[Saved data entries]
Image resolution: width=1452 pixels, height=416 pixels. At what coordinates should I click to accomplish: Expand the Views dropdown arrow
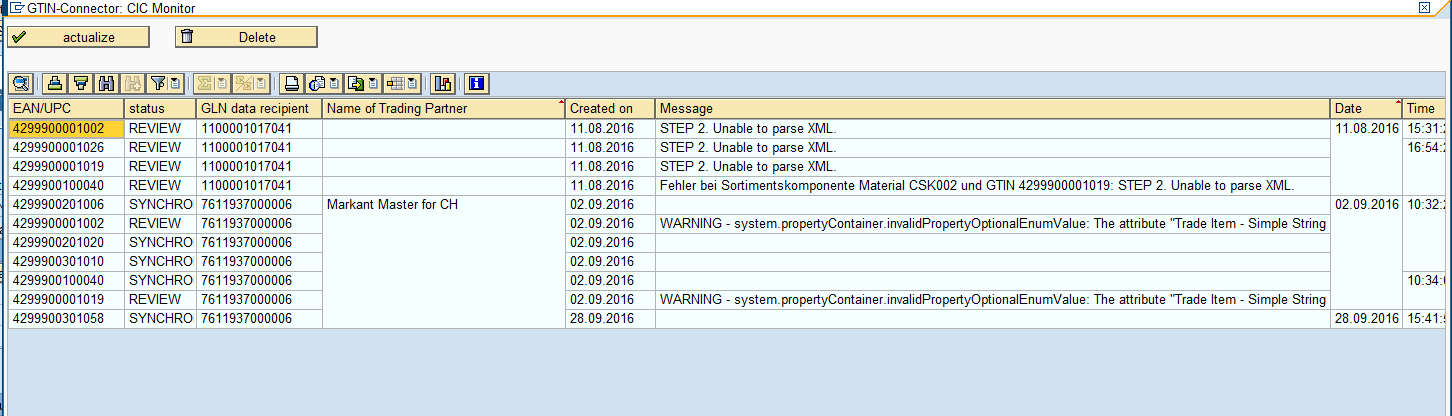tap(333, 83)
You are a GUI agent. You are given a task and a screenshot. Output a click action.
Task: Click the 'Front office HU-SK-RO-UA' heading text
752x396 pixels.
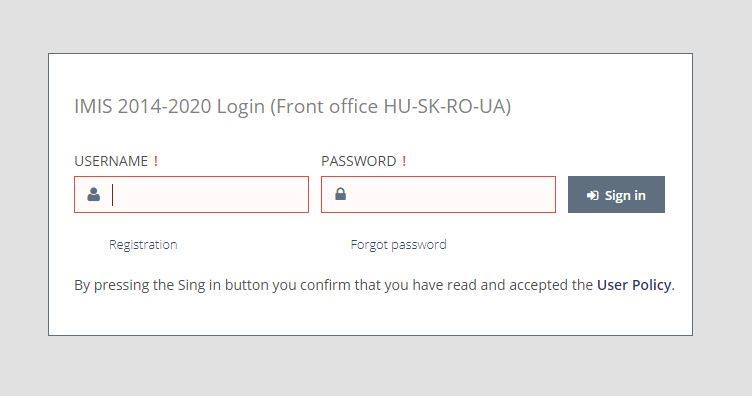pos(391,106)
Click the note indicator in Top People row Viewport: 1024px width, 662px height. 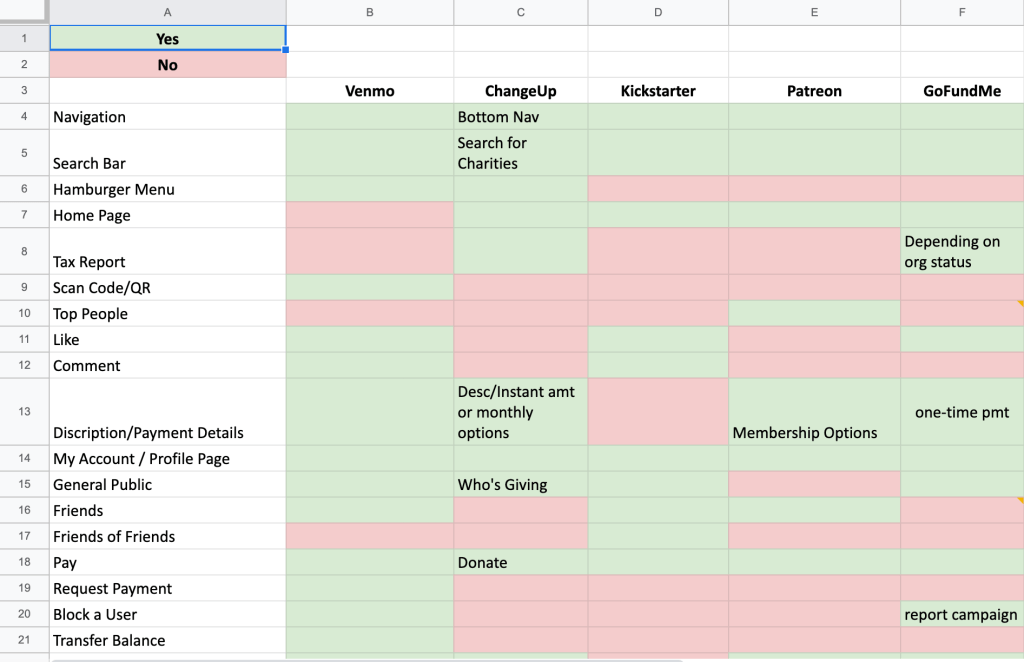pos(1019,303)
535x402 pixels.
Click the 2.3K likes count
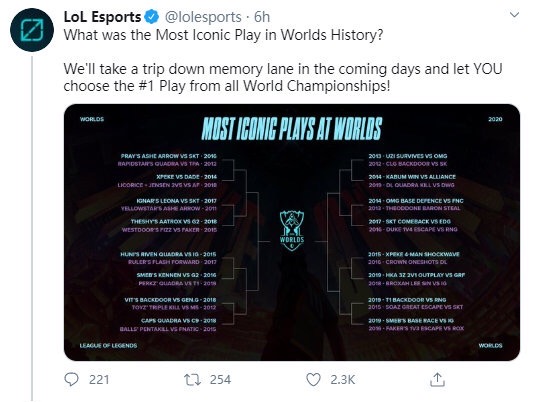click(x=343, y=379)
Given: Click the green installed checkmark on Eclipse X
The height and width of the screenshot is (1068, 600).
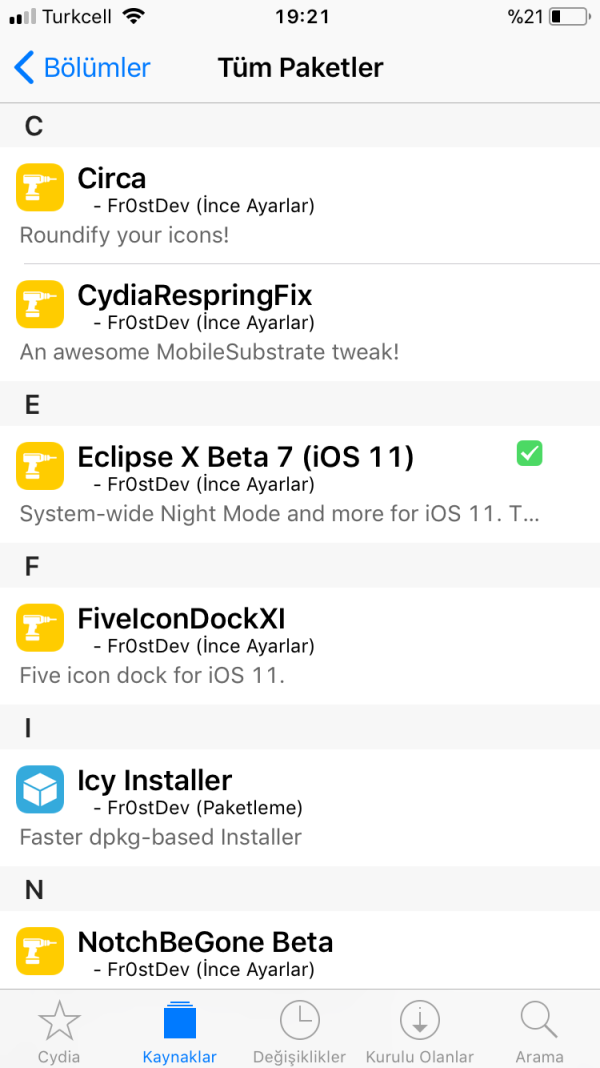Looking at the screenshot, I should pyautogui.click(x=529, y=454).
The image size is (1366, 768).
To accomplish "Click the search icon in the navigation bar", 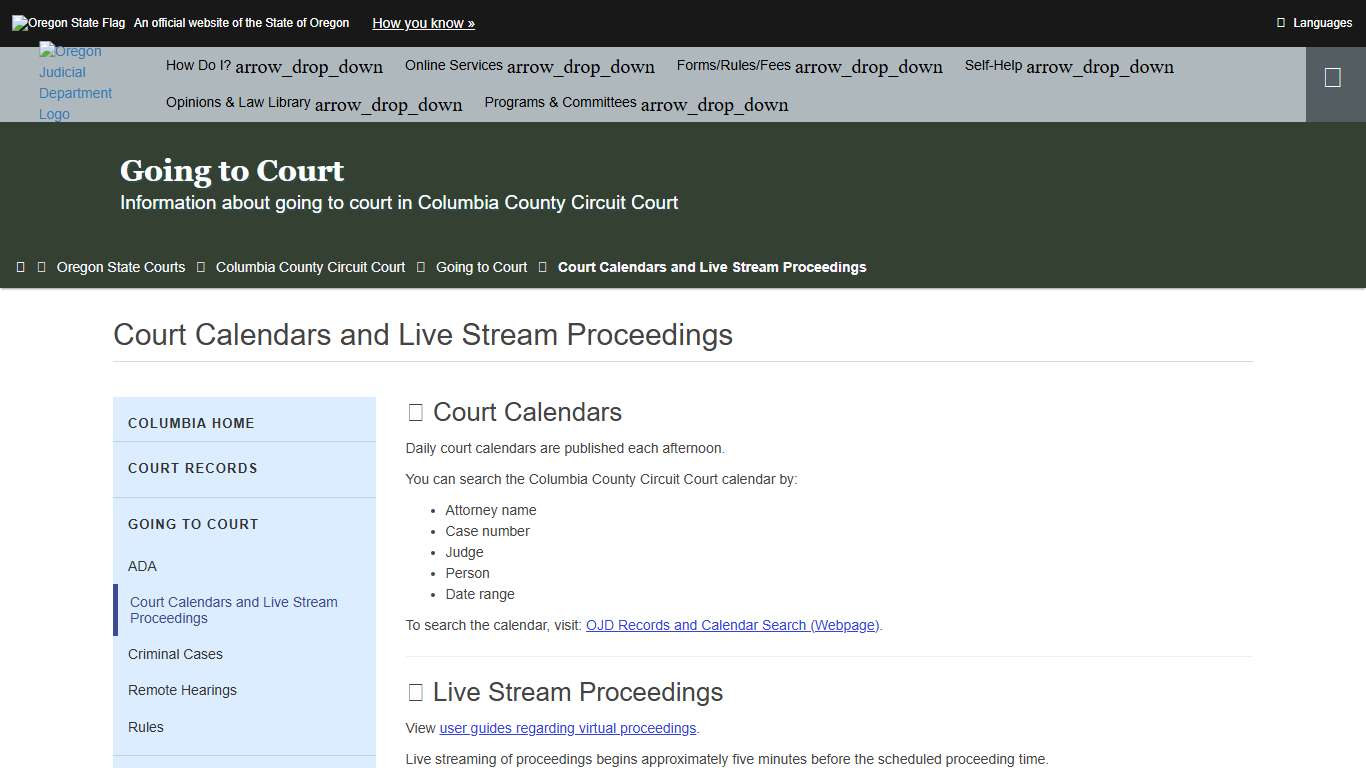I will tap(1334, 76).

Exercise description -> Starting at the line containing "Click the 2.3K likes count" and stopping at the line containing "The image size is (1366, 768).", output each line exactly as it appears above. Leave out the pictures.

Written answer ->
Click the 2.3K likes count
click(x=343, y=379)
Given: Click the green installed checkmark on Eclipse X
The height and width of the screenshot is (1068, 600).
Looking at the screenshot, I should pyautogui.click(x=529, y=454).
The image size is (1366, 768).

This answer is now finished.